Upton Cape impresses with custom woodwork throughout 158 South St., Upton; $599,900

By John R. Ellement GLOBE STAFF JUNE 11, 2015
It was an unusual decision that had a marvelous result. When the current owners had this oversized Cape built, they took on the task of finishing every room themselves. It took 5½ years, but the attention to detail and custom woodwork shows there is nothing amateur about what these “This Old House” fans did.

Off the main entry, a pair of French doors leads to the study and its built-in cabinetry, floor-to-ceiling wainscoting, antique reproduction sconces, and a fireplace mantel based on a design from Norm Abrams’s “New Yankee Workshop.”
Across the hall, the formal dining room is rich in tall baseboards and crown dentil molding.

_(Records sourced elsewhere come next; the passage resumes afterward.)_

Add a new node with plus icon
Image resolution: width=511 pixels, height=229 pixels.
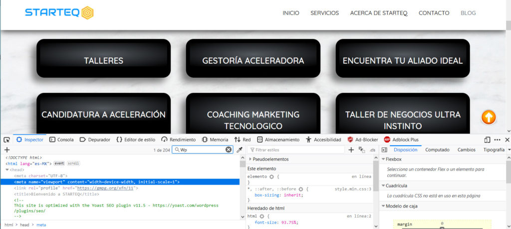click(x=7, y=150)
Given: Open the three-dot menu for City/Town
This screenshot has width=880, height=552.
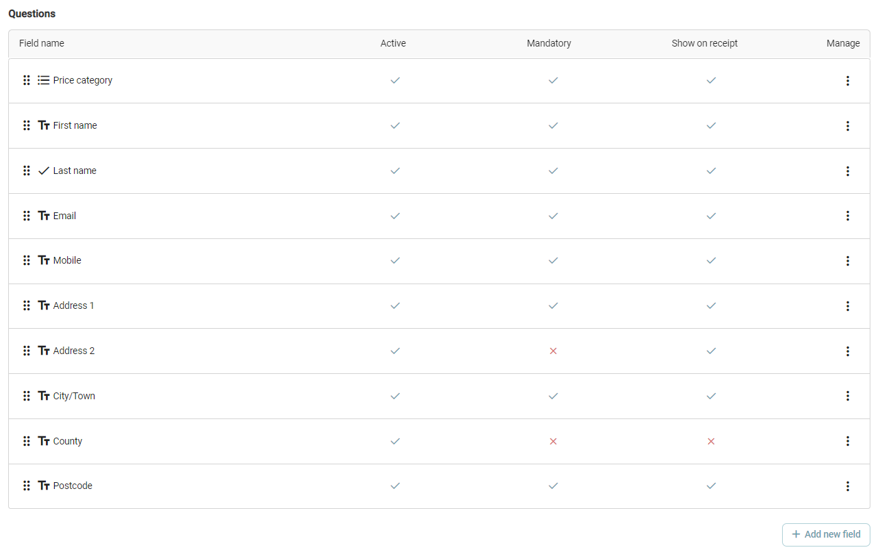Looking at the screenshot, I should [847, 396].

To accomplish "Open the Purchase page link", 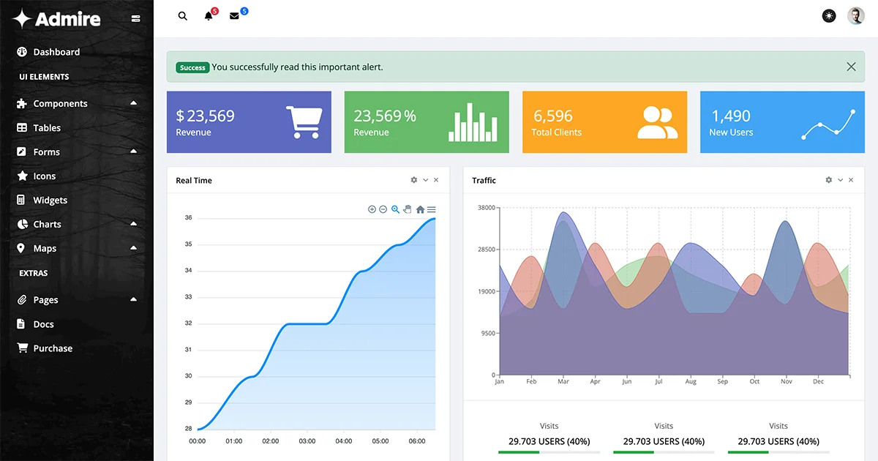I will (52, 348).
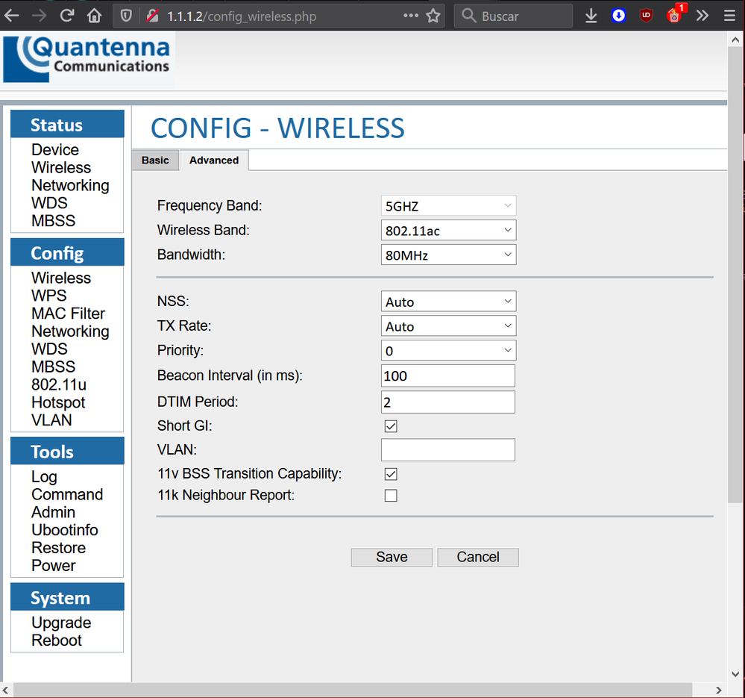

The circa 1900 chandelier (not included in the sale, but negotiable) showcases the intricate “Arbutus” wallpaper by 19th-century designer William Morris.

The dining room leads to the eat-in kitchen, which features high-end stainless-steel appliances, custom birch cabinets with lighting above and below, a center island with room for two stools, and an accent wall of white subway tiles that mimics the backsplash.

From here, the ceiling height grows to nine feet in the step-down family room whose focal point is a handmade wood mantel that counterpoints Morris’s “Willow Boughs” wallpaper and is flanked by windowed nooks.

The flooring in the home is white oak, including on the second floor, which has the classic attributes of a Cape — the rooms are shaped by the roof lines and dormers — but none of its limitations.

In the master suite, the bedroom features two large dormers that channel sunlight into the space with dramatic effect, and it is large enough to easily accommodate a king-sized bed.

The full bath comes with a deep soaking tub, a double vanity with black granite countertop, a separate shower, and a water closet. The sitting room is conveniently located next to the walk-in closet.

The other two bedrooms offer good closet space and, like the master, are sunny and airy because the rear dormer runs the length of the second floor.

The basement is partially finished (but not by the homeowner) and includes a media room with a propane-gas fireplace, custom sconces, crown molding, aboveground windows, and laminate flooring. The bath with shower boasts a polished-marble floor. There is a large workshop space and an office. The home, set on a hill on 2.68 acres, has a two-car garage and an ipe deck.

Judy Leonelli of Millennium Realty in Mendon will hold an open house on Sunday, June 14, from noon to 2 p.m.


Style: Cape

Year built: 1999

Square feet: 3,469

Bedrooms: 3

Baths: 3 full, one half

Water/Sewer: Private

Taxes: $8,905 (2015)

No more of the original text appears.